In Kiel geht gerade das Abendland unter. Das ist zumindest die Ferndiagnose, die von den Berliner Kulturlobbyisten ob Peter Harry Carstensens Personalpolitik gestellt wurde. Genauer: Aufgrund seines Vorstoßes, der Staatskanzlei künftig auch das Kulturressort zuzuordnen. „Ein Hohn, wer da noch vom verfassungsrechtlichen Auftrag der Länder für die Kultur spricht“, kommentierte die Vorsitzende des einschlägigen Bundestagsausschusses Monika Griefahn (SPD) die Initiative des designierten schleswig-holsteinischen Ministerpräsidenten. Und „schlimmer geht’s nimmer“ urteilte der Geschäftsführer des Deutschen Kulturrates, Olaf Zimmermann. Und witterte in der bundesweit einmaligen Geschäftsverteilung eine „tiefe Missachtung der Kultur“.Große Empörung also, gestützt von der ebenso irrwitzigen wie falschen Annahme, die ehrenamtliche Minderheitenbeauftragte Caroline Schwarz würde künftig auch anstelle eines Staatssekretärs die Geschäfte der Abteilung führen.

Ein merkwürdiger Aufschrei. Denn weder gab es bislang in Schleswig-Holstein ein eigenständiges Kulturressort, noch wäre es im übrigen Deutschland der Regelfall:Die eine Landesregierung bündelt es mit den Themen Bildung und Wissenschaft zusammen, andernorts findet sich die Kultur als Nachbarin der Wirtschafts-Abteilung. Einzige Ausnahme ist Hamburg – und auch dort war man nicht immer glücklich mit dieser Lösung: Noch im März 2003 forderten sämtliche Intendanten der Bühnen des Stadtstaats den Senatspräsidenten dazu Ole von Beust dazu auf, die damalige Spitze der Kulturbehörde zu entmachten und sich selbst des Themas anzunehmen.

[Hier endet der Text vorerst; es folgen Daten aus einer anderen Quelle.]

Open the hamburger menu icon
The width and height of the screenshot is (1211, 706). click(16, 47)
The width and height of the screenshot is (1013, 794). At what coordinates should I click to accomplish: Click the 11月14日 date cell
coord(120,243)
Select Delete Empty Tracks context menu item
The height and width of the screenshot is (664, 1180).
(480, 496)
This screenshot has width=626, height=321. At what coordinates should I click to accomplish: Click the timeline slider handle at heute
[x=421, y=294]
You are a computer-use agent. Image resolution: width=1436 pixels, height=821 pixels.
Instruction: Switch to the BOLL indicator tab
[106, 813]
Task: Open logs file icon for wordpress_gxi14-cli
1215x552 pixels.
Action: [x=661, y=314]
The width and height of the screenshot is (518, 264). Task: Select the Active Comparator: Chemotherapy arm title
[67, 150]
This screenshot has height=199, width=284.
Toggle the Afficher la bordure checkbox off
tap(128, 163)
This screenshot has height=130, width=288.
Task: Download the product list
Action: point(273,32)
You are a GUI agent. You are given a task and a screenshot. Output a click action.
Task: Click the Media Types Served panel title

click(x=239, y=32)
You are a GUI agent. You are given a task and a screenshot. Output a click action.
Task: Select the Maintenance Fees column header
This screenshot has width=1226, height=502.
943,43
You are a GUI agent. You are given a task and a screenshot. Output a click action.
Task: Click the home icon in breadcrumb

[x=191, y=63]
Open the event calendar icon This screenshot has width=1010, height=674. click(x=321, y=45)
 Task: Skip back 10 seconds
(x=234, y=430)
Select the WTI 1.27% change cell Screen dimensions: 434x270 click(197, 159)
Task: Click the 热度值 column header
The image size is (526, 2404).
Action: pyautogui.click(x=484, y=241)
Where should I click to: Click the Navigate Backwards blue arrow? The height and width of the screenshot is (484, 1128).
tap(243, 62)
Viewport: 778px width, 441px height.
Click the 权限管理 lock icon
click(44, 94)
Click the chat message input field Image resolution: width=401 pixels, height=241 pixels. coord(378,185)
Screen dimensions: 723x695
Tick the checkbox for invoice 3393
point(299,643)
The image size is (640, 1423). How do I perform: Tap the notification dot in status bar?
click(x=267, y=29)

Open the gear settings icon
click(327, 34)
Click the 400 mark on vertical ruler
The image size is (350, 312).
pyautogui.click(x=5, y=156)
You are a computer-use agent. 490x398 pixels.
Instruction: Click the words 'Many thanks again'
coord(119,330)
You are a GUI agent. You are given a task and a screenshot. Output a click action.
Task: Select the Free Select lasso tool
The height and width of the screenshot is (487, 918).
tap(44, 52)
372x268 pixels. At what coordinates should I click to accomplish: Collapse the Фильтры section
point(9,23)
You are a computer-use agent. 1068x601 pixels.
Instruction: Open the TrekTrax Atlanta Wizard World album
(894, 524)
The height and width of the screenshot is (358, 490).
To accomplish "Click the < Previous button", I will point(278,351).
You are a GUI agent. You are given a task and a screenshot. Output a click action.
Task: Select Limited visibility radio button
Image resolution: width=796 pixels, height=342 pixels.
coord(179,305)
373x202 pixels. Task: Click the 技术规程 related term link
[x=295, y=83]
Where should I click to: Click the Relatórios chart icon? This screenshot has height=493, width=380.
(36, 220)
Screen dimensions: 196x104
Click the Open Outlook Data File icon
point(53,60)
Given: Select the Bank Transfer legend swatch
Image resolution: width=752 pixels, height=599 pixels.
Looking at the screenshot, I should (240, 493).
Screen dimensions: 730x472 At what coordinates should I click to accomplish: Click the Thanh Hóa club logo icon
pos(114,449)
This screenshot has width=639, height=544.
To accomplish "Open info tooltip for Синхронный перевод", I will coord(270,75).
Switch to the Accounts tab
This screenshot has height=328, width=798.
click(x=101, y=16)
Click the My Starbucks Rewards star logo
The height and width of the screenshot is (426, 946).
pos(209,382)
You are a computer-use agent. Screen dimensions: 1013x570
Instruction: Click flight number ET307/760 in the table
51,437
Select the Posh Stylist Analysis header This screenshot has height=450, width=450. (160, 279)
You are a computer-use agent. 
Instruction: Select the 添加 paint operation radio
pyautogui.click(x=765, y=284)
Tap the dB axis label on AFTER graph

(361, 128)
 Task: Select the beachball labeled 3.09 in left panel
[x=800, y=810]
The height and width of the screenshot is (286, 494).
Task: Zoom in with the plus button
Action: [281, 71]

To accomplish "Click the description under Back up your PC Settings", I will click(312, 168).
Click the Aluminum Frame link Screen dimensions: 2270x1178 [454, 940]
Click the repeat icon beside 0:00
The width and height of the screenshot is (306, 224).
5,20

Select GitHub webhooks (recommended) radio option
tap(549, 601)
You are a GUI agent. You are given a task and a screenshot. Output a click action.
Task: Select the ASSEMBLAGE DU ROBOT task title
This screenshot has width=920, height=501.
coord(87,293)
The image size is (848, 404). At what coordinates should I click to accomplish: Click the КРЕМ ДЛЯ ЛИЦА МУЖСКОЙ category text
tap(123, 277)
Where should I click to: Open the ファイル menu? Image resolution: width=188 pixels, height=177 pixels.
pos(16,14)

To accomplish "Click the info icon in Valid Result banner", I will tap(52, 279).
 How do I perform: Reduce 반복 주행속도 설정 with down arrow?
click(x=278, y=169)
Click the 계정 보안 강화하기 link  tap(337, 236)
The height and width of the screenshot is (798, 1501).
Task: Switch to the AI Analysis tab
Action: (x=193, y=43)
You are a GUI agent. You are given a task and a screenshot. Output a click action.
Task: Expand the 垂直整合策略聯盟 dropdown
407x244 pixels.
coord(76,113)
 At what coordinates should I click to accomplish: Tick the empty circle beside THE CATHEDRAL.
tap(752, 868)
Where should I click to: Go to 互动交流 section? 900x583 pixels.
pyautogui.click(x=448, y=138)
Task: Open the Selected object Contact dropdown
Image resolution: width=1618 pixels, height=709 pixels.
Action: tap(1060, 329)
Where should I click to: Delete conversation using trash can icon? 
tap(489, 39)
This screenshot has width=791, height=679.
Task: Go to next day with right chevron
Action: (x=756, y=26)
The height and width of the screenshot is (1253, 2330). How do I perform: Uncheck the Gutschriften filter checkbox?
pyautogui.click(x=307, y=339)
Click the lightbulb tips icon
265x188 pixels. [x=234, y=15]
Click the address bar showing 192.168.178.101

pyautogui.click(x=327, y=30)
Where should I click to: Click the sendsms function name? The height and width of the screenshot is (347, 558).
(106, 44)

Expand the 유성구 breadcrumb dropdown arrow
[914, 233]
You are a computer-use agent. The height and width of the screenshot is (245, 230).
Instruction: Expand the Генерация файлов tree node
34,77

Genau das tritt nun in Schleswig-Holstein ein: Die Staatskanzlei, traditionell bereits für Medien-Angelegenheiten zuständig, übernimmt die politische Aufsicht übers Kulturressort. Was inhaltlich nicht abwegig erscheint – weil ein Großteil von Kulturpolitik auch Medienpolitik ist. Ebensowenig bedeutet es zwangsläufig einen Ansehensverlust – weil, grob gesagt, in einer funktionierenden Landesregierung die Staatskanzlei das Sagen hat. Und ganz in diesem Sinne wies Carstensen auch die Vorwürfe zurück: „In Schleswig- Holstein wird Kultur künftig Chefsache“, sagte er.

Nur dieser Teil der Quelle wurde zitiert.